▶ WHAT YOU ARE ASKED TO DO: Search the data below for the word "agent" and report how many lines contain it. Nothing but the number is needed.

▶ MATERIAL TO PROCESS:
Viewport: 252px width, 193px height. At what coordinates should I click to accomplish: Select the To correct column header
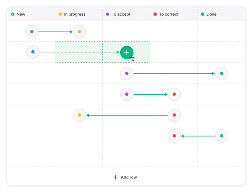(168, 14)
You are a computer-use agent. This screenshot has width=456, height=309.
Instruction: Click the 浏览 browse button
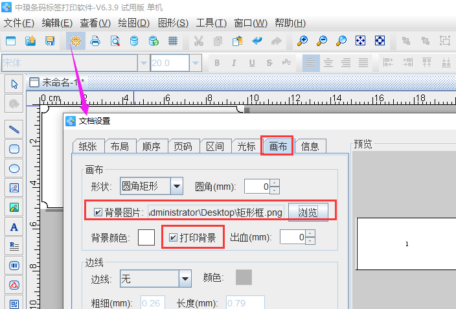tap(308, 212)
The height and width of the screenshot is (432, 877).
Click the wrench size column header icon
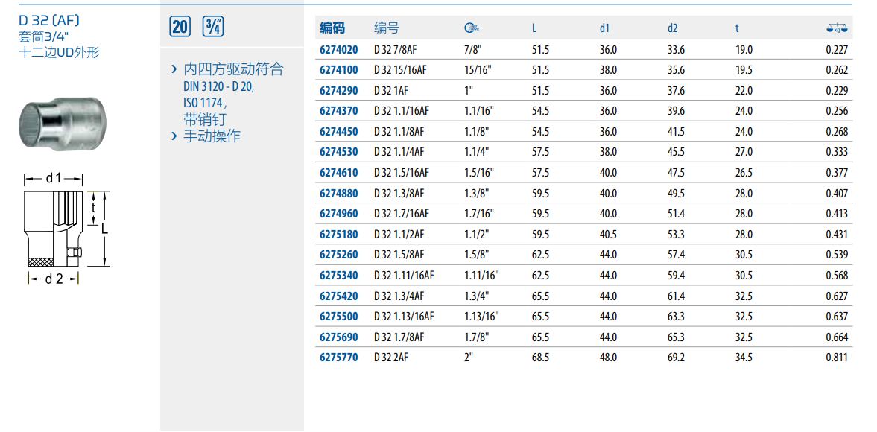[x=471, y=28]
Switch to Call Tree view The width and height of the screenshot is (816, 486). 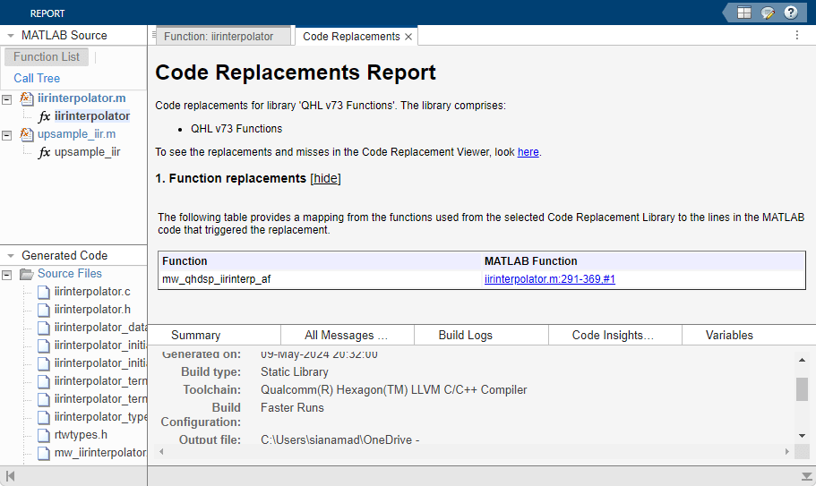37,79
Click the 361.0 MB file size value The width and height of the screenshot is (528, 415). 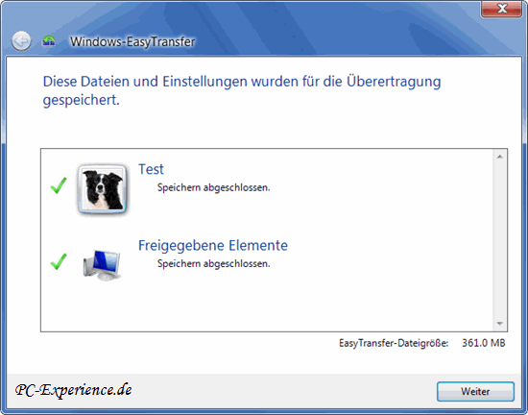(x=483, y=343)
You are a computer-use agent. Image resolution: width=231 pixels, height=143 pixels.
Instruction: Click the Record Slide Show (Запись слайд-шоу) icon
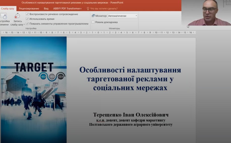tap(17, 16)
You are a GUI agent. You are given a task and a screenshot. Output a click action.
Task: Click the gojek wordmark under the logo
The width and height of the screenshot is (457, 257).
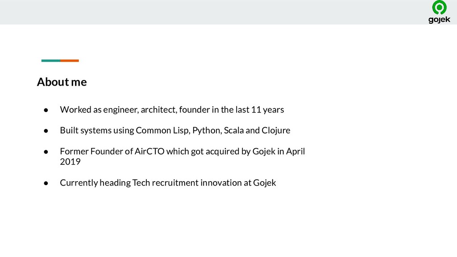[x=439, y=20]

▶ ANSWER TO THIS TASK: 3